Stored records:

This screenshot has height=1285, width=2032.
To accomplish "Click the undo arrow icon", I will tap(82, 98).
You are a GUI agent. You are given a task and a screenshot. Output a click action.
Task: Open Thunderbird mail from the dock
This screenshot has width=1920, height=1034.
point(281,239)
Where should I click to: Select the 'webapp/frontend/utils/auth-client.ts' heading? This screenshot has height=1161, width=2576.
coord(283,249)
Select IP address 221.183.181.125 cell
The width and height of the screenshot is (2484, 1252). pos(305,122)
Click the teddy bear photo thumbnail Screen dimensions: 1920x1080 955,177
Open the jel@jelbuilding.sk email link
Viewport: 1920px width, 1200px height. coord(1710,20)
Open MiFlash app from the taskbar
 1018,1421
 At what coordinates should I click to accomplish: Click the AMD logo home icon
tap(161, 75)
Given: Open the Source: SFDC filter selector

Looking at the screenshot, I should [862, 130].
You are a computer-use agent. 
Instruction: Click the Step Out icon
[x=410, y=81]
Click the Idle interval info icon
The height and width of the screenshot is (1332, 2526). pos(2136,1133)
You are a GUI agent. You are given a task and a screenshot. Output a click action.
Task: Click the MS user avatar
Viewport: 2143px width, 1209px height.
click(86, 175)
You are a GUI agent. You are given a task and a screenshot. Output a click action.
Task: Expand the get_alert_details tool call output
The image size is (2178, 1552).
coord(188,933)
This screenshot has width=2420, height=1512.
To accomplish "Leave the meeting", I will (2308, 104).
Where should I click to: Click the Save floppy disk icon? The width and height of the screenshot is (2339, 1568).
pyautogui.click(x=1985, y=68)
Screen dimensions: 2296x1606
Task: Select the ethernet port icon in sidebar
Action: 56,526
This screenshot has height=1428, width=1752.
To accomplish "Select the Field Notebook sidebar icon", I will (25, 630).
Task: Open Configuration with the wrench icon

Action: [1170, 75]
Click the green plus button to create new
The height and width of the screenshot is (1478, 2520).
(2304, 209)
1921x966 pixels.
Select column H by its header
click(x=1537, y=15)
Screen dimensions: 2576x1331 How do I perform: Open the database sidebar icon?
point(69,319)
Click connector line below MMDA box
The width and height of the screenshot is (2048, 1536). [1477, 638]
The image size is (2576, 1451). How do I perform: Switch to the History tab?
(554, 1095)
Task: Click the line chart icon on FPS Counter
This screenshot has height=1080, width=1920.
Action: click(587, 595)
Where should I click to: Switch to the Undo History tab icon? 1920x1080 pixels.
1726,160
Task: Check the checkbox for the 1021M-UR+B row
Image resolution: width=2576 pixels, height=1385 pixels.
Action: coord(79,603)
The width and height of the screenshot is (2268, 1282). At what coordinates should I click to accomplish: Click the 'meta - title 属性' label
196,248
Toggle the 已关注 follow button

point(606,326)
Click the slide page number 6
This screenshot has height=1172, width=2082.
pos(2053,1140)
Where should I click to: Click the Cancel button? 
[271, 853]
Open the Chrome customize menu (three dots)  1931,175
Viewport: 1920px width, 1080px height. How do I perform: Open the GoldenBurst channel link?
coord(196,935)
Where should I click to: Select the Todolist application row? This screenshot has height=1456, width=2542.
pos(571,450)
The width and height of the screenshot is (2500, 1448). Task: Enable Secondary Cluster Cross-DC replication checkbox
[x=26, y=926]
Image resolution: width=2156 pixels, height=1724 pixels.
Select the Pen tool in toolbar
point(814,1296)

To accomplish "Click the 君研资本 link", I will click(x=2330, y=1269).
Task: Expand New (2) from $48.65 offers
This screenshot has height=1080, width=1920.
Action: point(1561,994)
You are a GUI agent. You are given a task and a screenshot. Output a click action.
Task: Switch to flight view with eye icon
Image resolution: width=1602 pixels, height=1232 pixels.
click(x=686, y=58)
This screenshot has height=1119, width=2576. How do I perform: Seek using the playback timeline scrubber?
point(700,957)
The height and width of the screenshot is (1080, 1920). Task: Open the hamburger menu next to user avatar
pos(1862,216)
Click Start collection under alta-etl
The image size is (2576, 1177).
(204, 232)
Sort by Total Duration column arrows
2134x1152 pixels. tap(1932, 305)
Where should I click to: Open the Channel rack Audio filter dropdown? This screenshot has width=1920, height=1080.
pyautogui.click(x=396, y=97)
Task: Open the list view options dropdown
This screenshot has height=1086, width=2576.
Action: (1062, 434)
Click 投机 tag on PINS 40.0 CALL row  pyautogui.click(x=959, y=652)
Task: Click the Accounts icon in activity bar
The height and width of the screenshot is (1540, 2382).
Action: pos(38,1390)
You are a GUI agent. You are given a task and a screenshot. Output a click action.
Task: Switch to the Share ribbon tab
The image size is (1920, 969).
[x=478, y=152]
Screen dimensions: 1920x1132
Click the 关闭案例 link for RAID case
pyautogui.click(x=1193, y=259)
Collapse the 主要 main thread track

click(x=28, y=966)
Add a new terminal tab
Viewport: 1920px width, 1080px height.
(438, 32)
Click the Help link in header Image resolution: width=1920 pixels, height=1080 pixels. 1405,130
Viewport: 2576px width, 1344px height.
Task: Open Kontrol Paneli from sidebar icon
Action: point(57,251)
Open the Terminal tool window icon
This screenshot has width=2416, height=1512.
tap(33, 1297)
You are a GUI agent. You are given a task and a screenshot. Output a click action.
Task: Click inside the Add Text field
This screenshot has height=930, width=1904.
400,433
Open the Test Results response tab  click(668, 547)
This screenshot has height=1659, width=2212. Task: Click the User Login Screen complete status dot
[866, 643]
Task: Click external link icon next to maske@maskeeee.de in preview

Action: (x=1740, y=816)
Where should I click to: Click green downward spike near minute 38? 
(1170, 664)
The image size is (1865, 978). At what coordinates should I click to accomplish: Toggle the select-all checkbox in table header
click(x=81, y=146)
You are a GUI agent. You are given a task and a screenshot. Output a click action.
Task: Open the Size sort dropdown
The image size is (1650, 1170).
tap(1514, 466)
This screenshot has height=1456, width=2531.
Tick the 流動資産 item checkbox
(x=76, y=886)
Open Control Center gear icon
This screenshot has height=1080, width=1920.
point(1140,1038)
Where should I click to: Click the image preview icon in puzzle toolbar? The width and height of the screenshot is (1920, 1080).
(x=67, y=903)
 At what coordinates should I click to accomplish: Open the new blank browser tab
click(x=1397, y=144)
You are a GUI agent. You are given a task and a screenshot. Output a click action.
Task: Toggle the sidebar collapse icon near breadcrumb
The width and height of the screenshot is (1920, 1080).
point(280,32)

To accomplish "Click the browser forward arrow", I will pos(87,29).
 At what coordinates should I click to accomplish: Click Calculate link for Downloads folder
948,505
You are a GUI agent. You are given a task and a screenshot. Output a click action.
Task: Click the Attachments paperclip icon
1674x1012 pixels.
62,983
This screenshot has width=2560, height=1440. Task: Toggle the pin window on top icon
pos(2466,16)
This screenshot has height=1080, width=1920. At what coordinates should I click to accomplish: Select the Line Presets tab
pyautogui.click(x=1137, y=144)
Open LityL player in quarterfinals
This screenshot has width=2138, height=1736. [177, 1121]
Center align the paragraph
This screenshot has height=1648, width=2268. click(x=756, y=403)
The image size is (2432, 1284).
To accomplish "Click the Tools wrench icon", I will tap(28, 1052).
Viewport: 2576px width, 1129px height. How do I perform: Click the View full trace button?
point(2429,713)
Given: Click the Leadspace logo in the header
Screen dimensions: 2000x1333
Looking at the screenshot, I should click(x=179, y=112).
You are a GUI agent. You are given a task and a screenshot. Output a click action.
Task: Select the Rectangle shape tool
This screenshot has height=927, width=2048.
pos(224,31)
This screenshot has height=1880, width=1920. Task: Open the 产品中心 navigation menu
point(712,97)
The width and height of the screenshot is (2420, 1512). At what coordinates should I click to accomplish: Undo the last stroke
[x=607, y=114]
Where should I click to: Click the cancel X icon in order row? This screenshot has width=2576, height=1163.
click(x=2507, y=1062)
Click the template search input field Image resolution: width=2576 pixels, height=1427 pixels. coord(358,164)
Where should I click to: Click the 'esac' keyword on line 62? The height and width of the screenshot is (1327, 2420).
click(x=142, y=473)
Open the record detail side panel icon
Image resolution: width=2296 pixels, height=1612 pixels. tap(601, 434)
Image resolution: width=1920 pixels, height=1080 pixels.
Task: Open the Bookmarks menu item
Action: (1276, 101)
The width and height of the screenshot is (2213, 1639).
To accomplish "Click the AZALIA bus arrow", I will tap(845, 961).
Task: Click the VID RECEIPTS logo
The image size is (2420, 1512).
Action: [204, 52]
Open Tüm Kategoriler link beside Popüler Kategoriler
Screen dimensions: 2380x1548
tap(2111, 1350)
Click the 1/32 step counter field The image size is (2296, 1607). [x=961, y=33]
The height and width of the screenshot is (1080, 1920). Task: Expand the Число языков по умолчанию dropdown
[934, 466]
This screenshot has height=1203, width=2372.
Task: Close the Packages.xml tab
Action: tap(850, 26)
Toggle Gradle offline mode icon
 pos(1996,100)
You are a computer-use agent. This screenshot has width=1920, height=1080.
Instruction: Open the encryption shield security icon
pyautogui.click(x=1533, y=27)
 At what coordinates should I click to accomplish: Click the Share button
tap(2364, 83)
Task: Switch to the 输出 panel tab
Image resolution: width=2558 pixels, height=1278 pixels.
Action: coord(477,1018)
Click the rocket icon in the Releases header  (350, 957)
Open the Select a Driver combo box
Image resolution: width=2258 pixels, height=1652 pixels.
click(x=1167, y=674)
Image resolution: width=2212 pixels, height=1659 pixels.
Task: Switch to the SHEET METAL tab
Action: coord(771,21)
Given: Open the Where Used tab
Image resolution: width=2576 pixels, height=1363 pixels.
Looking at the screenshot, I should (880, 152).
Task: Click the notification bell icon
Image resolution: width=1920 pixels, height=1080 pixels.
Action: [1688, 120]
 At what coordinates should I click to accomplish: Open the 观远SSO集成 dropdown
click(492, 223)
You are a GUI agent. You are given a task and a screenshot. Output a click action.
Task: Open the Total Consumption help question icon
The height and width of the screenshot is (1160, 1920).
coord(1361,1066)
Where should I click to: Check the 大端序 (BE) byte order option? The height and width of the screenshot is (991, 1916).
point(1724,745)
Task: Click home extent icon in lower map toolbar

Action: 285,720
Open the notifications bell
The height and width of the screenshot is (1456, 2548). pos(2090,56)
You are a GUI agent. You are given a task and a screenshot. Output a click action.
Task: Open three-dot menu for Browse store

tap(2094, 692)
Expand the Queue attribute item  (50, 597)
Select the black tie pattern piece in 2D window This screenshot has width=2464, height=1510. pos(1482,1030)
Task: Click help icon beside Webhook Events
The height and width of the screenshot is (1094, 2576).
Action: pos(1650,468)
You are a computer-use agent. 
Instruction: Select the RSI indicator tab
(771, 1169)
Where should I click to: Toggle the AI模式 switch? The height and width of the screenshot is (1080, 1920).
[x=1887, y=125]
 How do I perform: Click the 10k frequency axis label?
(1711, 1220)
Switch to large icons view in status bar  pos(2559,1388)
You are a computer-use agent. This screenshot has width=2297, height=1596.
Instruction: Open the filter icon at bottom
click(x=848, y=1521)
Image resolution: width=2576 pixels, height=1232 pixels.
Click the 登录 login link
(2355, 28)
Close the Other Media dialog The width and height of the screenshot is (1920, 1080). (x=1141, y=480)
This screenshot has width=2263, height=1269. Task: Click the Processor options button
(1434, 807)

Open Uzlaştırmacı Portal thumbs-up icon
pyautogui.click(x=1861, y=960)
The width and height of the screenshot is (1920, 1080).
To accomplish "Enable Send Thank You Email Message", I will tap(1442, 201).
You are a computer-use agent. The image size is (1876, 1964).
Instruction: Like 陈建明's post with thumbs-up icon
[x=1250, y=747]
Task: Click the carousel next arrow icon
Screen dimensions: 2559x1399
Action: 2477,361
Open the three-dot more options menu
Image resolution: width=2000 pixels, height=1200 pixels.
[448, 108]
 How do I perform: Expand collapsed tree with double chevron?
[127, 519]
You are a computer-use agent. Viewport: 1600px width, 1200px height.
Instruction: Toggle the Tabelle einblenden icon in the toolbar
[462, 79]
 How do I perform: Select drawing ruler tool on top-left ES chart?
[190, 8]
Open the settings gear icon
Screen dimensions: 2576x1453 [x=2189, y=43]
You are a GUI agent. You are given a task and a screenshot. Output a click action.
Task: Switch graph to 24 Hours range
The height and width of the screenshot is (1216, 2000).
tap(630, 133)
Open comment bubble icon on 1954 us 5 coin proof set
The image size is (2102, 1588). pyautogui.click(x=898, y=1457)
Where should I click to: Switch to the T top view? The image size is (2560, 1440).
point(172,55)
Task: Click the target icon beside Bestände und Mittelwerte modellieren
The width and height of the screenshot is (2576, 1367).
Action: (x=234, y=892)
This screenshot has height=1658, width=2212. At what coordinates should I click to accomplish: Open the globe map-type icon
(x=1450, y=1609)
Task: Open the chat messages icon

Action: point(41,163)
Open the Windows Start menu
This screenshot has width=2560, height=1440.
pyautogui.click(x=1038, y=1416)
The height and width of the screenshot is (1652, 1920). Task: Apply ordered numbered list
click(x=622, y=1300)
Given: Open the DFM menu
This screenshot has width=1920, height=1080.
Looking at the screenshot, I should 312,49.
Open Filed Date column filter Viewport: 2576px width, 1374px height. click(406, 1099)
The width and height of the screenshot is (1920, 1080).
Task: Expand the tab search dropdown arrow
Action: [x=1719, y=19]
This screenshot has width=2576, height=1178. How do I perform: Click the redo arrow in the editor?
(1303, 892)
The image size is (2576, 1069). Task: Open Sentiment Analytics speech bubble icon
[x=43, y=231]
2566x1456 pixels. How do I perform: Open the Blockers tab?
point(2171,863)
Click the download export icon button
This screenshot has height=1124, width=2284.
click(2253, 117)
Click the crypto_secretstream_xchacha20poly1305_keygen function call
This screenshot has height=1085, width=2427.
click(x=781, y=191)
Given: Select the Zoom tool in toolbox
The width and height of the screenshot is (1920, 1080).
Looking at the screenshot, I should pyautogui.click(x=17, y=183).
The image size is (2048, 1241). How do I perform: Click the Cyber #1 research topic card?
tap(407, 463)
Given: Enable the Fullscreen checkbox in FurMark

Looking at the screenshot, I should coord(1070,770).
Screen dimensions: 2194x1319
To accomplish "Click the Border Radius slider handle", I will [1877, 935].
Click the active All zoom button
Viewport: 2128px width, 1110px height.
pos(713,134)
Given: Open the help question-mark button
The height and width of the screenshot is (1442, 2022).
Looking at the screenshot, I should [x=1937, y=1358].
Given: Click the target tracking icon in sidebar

» **Task item**
Up to and including the line that contains "Task: Open Thunderbird mail from the dock", restate word for word every line of the entries, starting from the first.

» **Written response**
This screenshot has height=1285, width=2032.
To accomplish "Click the undo arrow icon", I will tap(82, 98).
You are a GUI agent. You are given a task and a screenshot. Output a click action.
Task: Open Thunderbird mail from the dock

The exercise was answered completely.